Luke Tang Luke_Tang at
Wed Jun 18 14:05:50 PDT 2008

>Department of Applied Physics
>University PhD Dissertation Defense
>Nanometre-Scale Photodetectors Enhanced by Optical Antennas
>Liang (Luke) Tang
>Research Advisor: Professor David A. B. Miller
>June 19, 2008 @ 3:00 P.M.
>Center for Integrated Systems (CIS-X), Auditorium, Room 101
>The use of optics to make connections within and 
>between electronic chips has been the subject of 
>research for over 20 years because it could 
>solve many of the problems experienced in 
>electrical systems. A critical challenge for the 
>convergence of optics and electronics is that 
>the micrometre scale of optics is significantly 
>larger than the nanometre scale of modern 
>electronic devices. In the conversion from 
>photons to electrons by photodetectors, this 
>size incompatibility often leads to substantial 
>penalties in power dissipation, area, latency 
>and noise. A photodetector can be made smaller 
>by using a subwavelength active region which, 
>however, could result in very low responsivity 
>because of the diffraction limit of the light.

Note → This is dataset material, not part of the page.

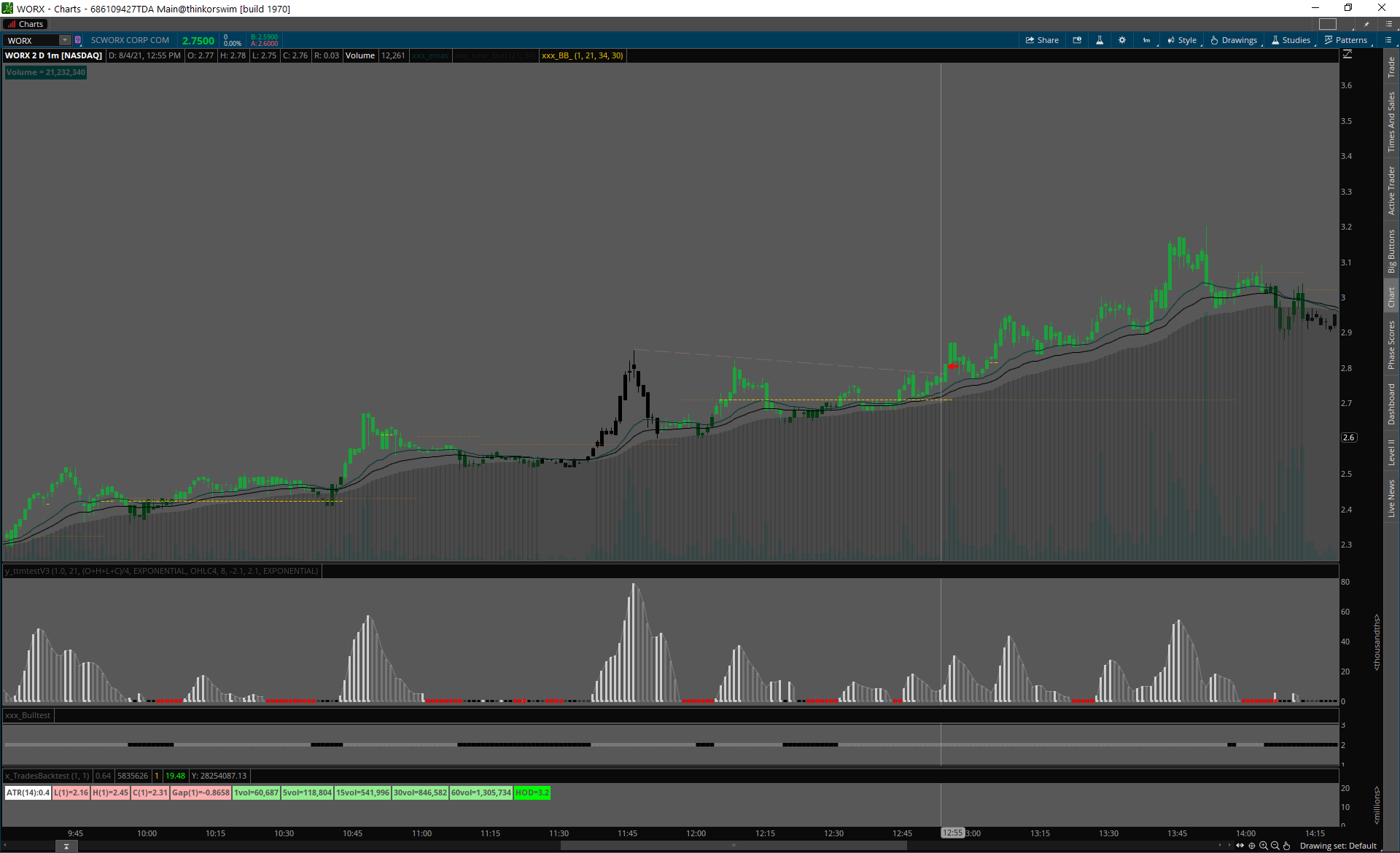Click the zoom in magnifier icon

coord(1264,846)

>In our first approach to tackle this problem, we 
>use a C-shaped nano-aperture antenna in a thin 
>metal layer to enhance the photocurrent response 
>of a subwavelength photodetector. The work is 
>the first demonstration of a plasmonic-enhanced 
>semiconductor photodetector at near-infrared 
>wavelengths. In our second approach, we exploit 
>the idea of a dipole antenna from radio waves, 
>but at near infrared wavelengths (~ 1.3 µm), to 
>concentrate radiation into a nanometre-scale Ge 
>photodetector. Despite the small antenna size (~ 
>380 nm long) and the different properties of 
>metals at such high frequencies (~ 230 THz), the 
>antenna has qualitatively similar behavior to 
>the common radio-frequency half-wave Hertz 
>dipole. It gives a relative enhancement of 20 
>times in the resulting photocurrent in the 
>subwavelength Ge detector element, which has an 
>active volume of 0.00072 _m3, two orders of 
>magnitude smaller than previously demonstrated 
>detectors at such wavelengths. Finally, we 
>integrate an antenna-enhanced photodetector on a 
>commercial CMOS chip, which is the first 
>demonstration of any plasmonic effect in Si 
>CMOS. Photodetectors are one of the most 
>critical components in optoelectronic 
>integration, and decreasing their size may 
>enable novel chip architectures and ultra-low 
>electrical and optical power operations.